The records below are to be returned word for word, with pictures left out.

-------- Supplied information --------

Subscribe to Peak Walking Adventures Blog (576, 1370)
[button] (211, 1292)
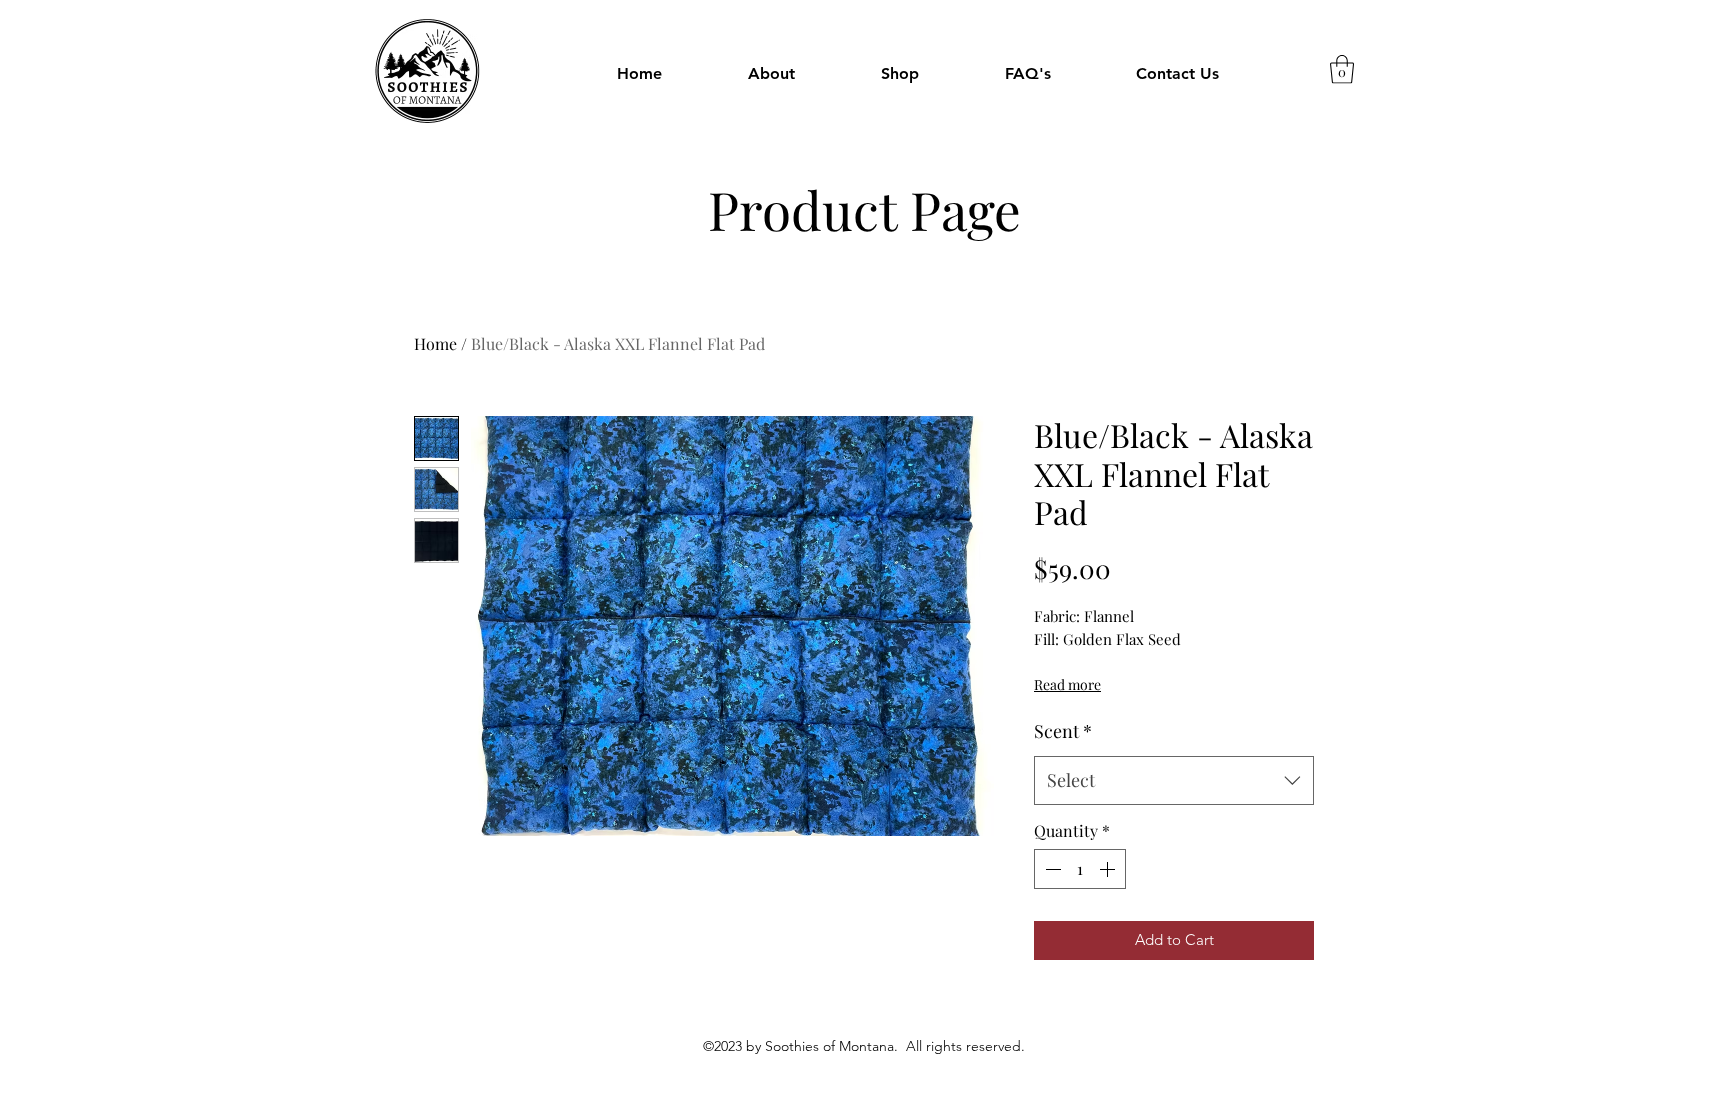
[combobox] (1174, 781)
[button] (900, 74)
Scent (1063, 731)
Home (435, 343)
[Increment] (1109, 869)
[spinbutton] (1080, 869)
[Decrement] (1051, 869)
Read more (1067, 684)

--------

• _Answer to this exercise_
Subscribe to Peak Walking Adventures Blog (576, 1370)
[button] (211, 1292)
[combobox] (1174, 781)
[button] (900, 74)
Scent (1063, 731)
Home (435, 343)
[Increment] (1109, 869)
[spinbutton] (1080, 869)
[Decrement] (1051, 869)
Read more (1067, 684)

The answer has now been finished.